Surgery for UC is described as curative, since the whole colon is removed. However, since CD can affect the whole gastrointestinal tract this is not the case for CD. As with all IBD, surgery should be discussed between the gastroenterologist and specialist colorectal surgeon as early as possible and planned accordingly. Surgery is often carried out for isolated terminal ileal disease with a limited resection and anastamosis. This is often highly successful with only around 50% of these patients coming to further surgery. However if one looks endoscopically at around a year, up to 70 % have some recurrence at the surgery area, and at 5 years this is probably as high as 90%. There has been much debate therefore as to how CD should be treated post-operatively, and this is not clear. In my practice this will always be after discussion with the patient and if there have been complicated problems prior to surgery I would usually advise staying on a drug such as azathioprine post-operatively to try and minimise the chance of recurrence.
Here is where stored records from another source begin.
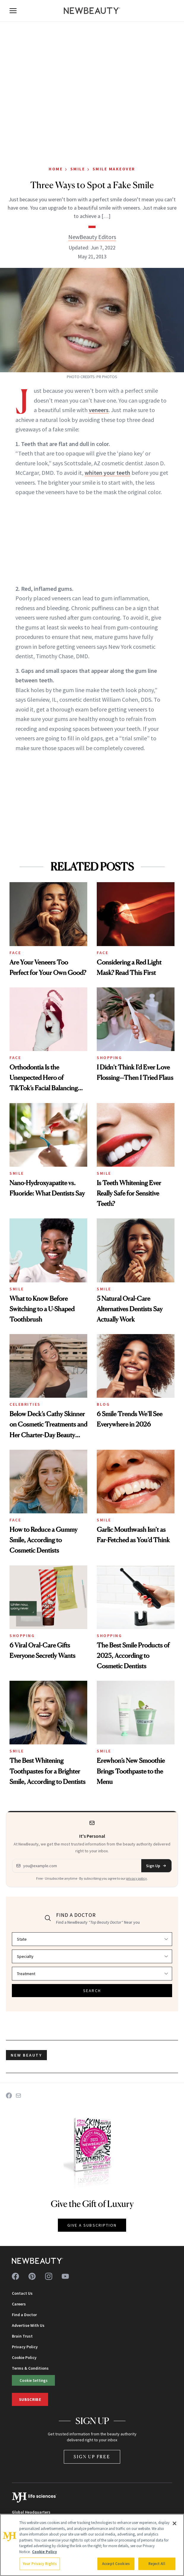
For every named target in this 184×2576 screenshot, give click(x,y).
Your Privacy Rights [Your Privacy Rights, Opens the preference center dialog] (40, 2563)
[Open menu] (13, 11)
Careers (19, 2304)
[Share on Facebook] (9, 2096)
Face (15, 952)
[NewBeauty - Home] (92, 10)
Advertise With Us (28, 2325)
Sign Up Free (92, 2456)
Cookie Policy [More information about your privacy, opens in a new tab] (44, 2551)
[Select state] (92, 1939)
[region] (92, 2545)
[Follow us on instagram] (48, 2276)
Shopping (109, 1057)
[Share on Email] (18, 2096)
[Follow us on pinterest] (32, 2276)
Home (56, 169)
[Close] (174, 2523)
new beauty (26, 2055)
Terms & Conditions (30, 2368)
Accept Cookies (116, 2563)
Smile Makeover (114, 169)
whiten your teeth (107, 472)
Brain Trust (22, 2336)
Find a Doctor (24, 2314)
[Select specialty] (92, 1956)
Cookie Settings (33, 2380)
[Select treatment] (92, 1973)
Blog (103, 1404)
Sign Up (156, 1865)
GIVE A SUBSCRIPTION (92, 2225)
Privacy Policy (25, 2346)
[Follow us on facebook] (15, 2276)
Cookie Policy (24, 2357)
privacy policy (136, 1878)
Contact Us (22, 2293)
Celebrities (25, 1404)
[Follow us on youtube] (65, 2276)
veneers (99, 410)
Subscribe (30, 2399)
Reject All (156, 2563)
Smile (77, 169)
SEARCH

Surgery may also involve the treatment of strictures which can either be resected or treated if possible with 'stricureplasty' which involves opening up the bowel segment. The surgeon will always try and preserve bowel where possible since if too much bowel is resected then 'short bowel syndrome' can develop in which not enough bowel is left to absorb fluids and nutrients. Perianal disease is often treated surgically to relieve areas of infection or to lay open fistulae to allow them to drain and heal. In this situation it is very important that the team work together to improve the post-surgical outcomes.
When colectomy or removal of the rectum is necessary in CD we do not recommend a pouch operation (see above). Unfortunately, the pouch operation in CD patients is associated with poor outcomes and is not advised.
Currently we generally offer screening to those who have extensive colonic CD after 8-10 years although the degree of increase in risk in this population is not clear.